If you disregard the drop in quality of your play due to multitabling, this is completely right.

pudley4 11-15-2005 11:56 AM

Re: Roy Cooke article in Card Player is wrong.
 
[ QUOTE ]
If you play one game of 10-20 let's agree you need a 6,000br, or a 300bbbr.

Whether you play this one game fast or slow is irrelevant; you still only need this 6,000br.

However, independently, each game you play needs this 6,000br, so if you played 4 tables at once and kept separate bankrolls for each game, for some strange reason, you would need a 24,000br in case each one of your games hit a major downslide at the same time.

Obviously, you don't really need to keep 4 separate bankrolls, because, in theory, you would have to reduce the number of games you were playing to 3 once your total br reduced to 18,000, and to 2 at 12,000, down to 1 at 6,000, to stay in line with standard br advice.
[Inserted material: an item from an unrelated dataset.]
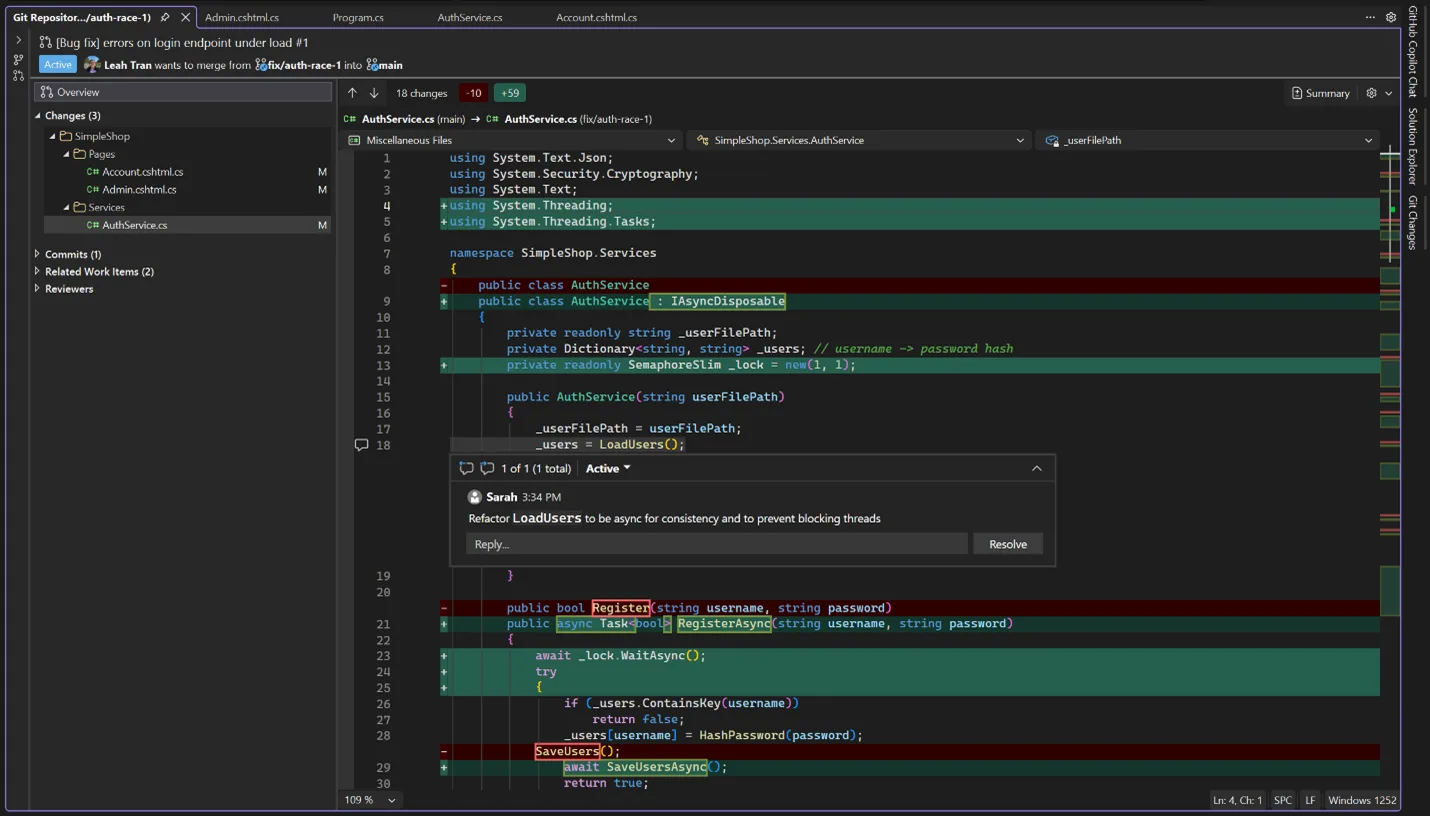Collapse the comment thread with the chevron

(1036, 468)
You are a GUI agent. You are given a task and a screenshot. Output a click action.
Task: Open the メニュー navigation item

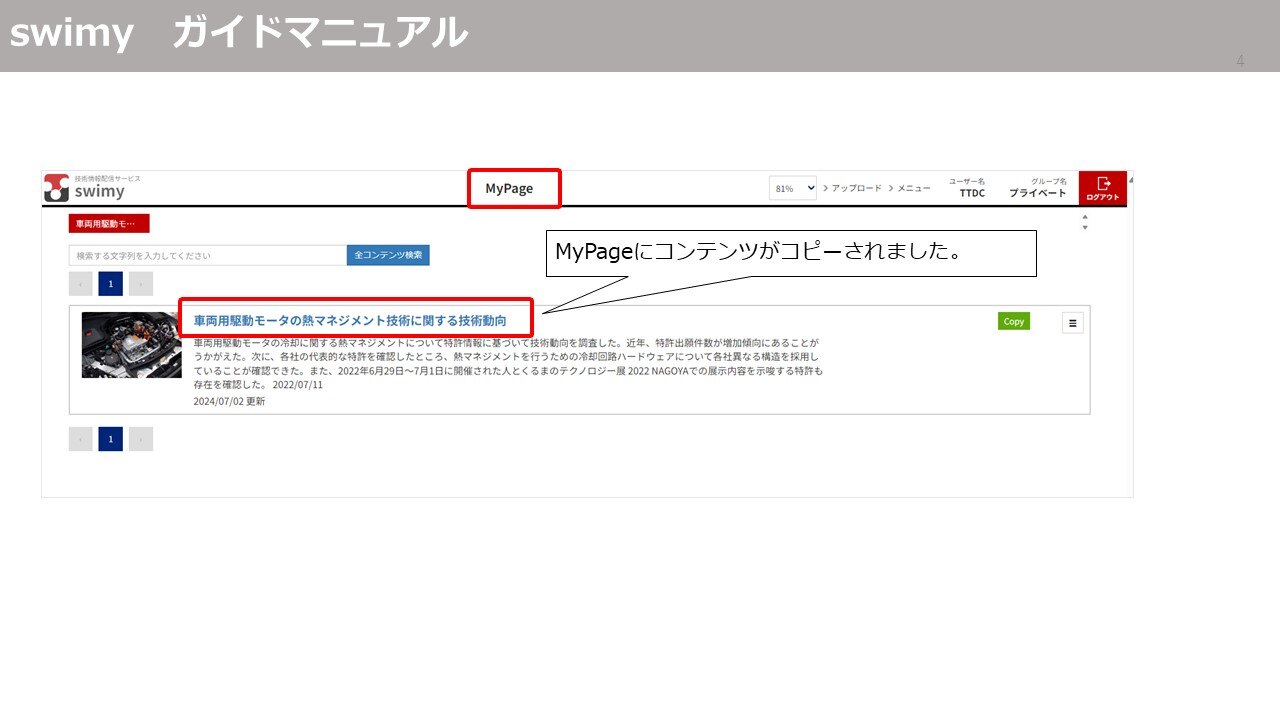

Working up the other way, as long as you know you should reduce to 1 game once your br has reduced to 6,000, then, in practice, it is alright to "push your luck" a little and play more than one game.

There is an exact mathematical way to work it out, but it is probably reasonable to say that a 100bb downturn on each table at once would be "unlucky", so, if you are playing four tables, with a view to reducing to 1 table in a "br emergency", a 4,000 + (4x2,000) = 12,000br should be safely sufficient.

That's a 600bbbr for a 10-20 4-tabler.

imo

[/ QUOTE ]

No. Not even close.

Your bankroll requirement is based on your win rate and standard deviation. These are commonly measured in BB/100 hands. It doesn't matter how fast or slow you play those hands; the more hands per hour, the higher your win rate per hour and the higher your SD per hour. Conversely the fewer hands you play per hour, the smaller your WR and SD are per hour. These changes in WR and SD offset exactly enough to keep your bankroll requirement the same.

The only difference in adding more tables is that your WR may go down - this change is the biggest reason for the increase in BR requirement when multi-tabling, NOT the increased number of hands/hr.

Voltron87 11-15-2005 12:05 PM

Re: Roy Cooke article in Card Player is wrong.
 
[ QUOTE ]
However, independently, each game you play needs this 6,000br, so if you played 4 tables at once and kept separate bankrolls for each game, for some strange reason, you would need a 24,000br in case each one of your games hit a major downslide at the same time.